Karin Haas (MIAD, 2008) and James LaLonde create more than 500 miniature zebras that cascade over a gallery wall onto the floor—“a simple, satisfying installation that combines art and happiness.” Ginger Lukas (UW-Madison, future MFA) brings her prestigious résumé to the oversized mixed-media installation Pursuit of Happiness. This circle of colored porch swings ornamented with bold, shiny decorations reinforces the idea that “all that’s gold doesn’t glitter.”
Kevin Giese (UW-Milwaukee, MFA, 2007) hollows out 20 feet of ash wood and then fills the sinuous horizontal column with river quartz crystals in his wall sculpture Original River.Katie Kraft (MIAD, 2008) paints small acrylics representing chance and skill in her series showcasing billiards. On another wall, Sophia Flood’s (UW-Madison, future MFA) Viewfinder Series mounts small collages fashioned from the grids of actual graph paper to present fleeting moments in life.
The entire collection at Cedar Gallery offers a glimpse of the future in these exceptional artists.
Elaine Erickson Gallery hosts “Residua,” a dual exhibition with Erica Spitzer Rasmussen and Allison B. Cooke featuring three- and two-dimensional art.

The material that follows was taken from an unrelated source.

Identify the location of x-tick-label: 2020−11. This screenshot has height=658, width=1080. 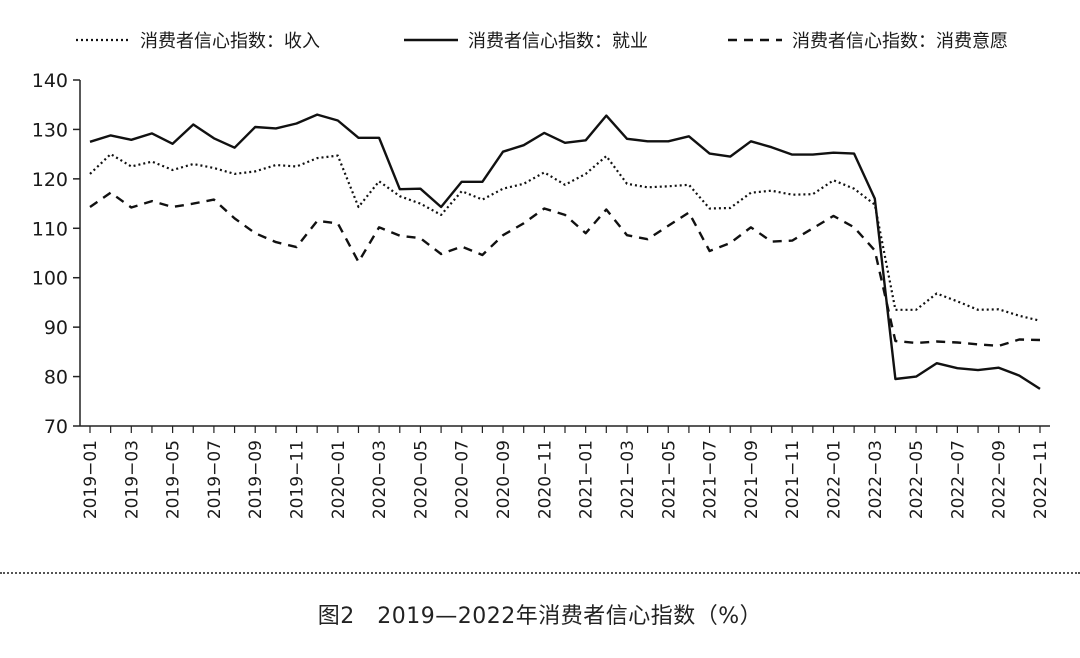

Rasmussen constructs mythological garments in various sizes and paper books that pay homage to women, often relating to issues in fertility and motherhood. Cooke references classical notes and the ancient wall frescos discovered in Pompeii with several series, one of which includes the oil on canvas Pompeii Garden.Her other images use an encaustic process where pigment may be mixed with melted wax to form a textural painting that belies age and captures the imagination.

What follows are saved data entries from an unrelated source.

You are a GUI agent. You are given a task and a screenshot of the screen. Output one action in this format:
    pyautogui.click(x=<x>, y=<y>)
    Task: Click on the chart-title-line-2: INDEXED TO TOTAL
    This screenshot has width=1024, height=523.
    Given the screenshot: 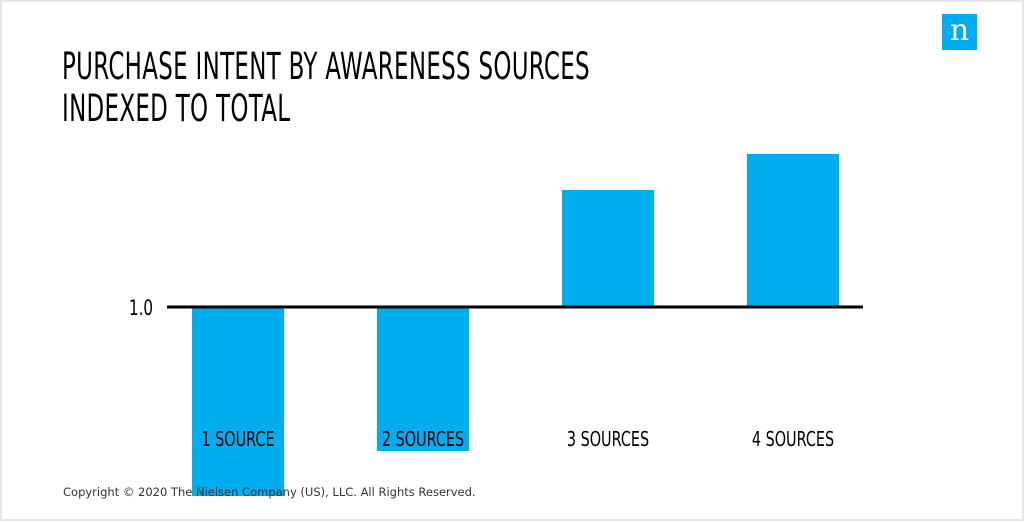 What is the action you would take?
    pyautogui.click(x=176, y=108)
    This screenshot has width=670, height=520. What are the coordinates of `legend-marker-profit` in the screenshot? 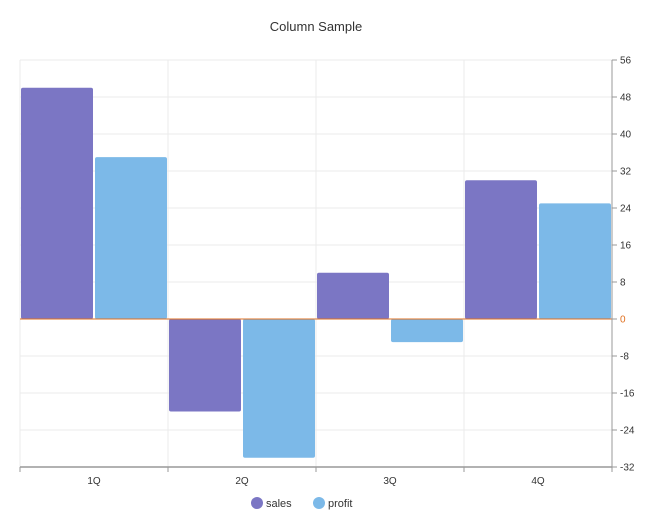 It's located at (319, 503).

Further west, Marian Art Gallery on the campus of Mount Mary College offers “2 Cameras: Photographic Exhibition by Byron Becker and Suzanne Garr.” Becker and Garr’s prints depict familiar secluded landscapes and colorful foreign portraits.

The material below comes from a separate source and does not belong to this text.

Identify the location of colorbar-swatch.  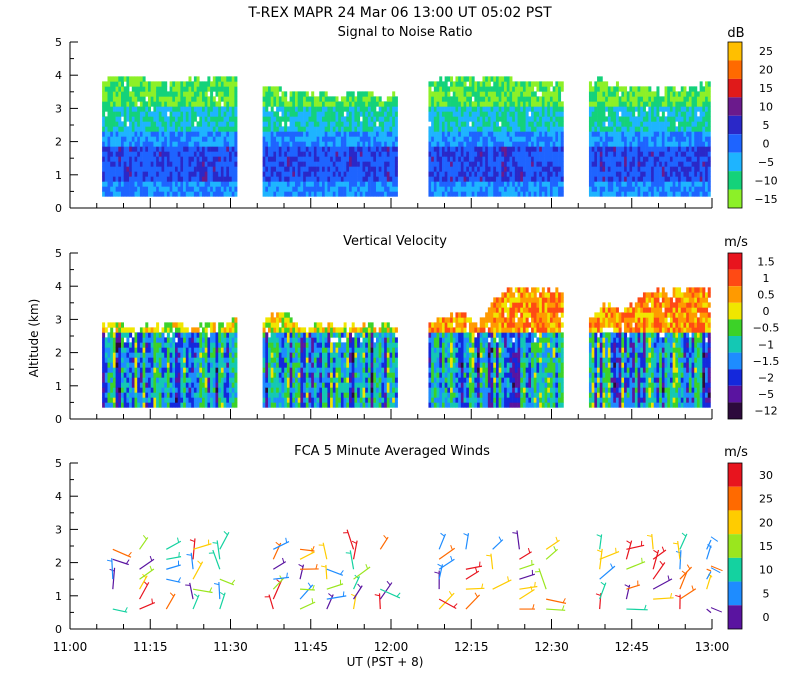
(735, 88).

Becker’s silver gelatin photographs pay tribute to nature in the Upper Michigan Peninsula, Canadian Boundary Waters and Saskatchewan. Garr’s camera uncovers the otherworldly and creates wonder in scenes of Bhutan, Nepal, and Thailand. In her Umbrella Series,prints captured from a Bor Sang umbrella factory in Chiang Mai, Thailand, Garr perceives the power released from the hands that make these exotic umbrellas.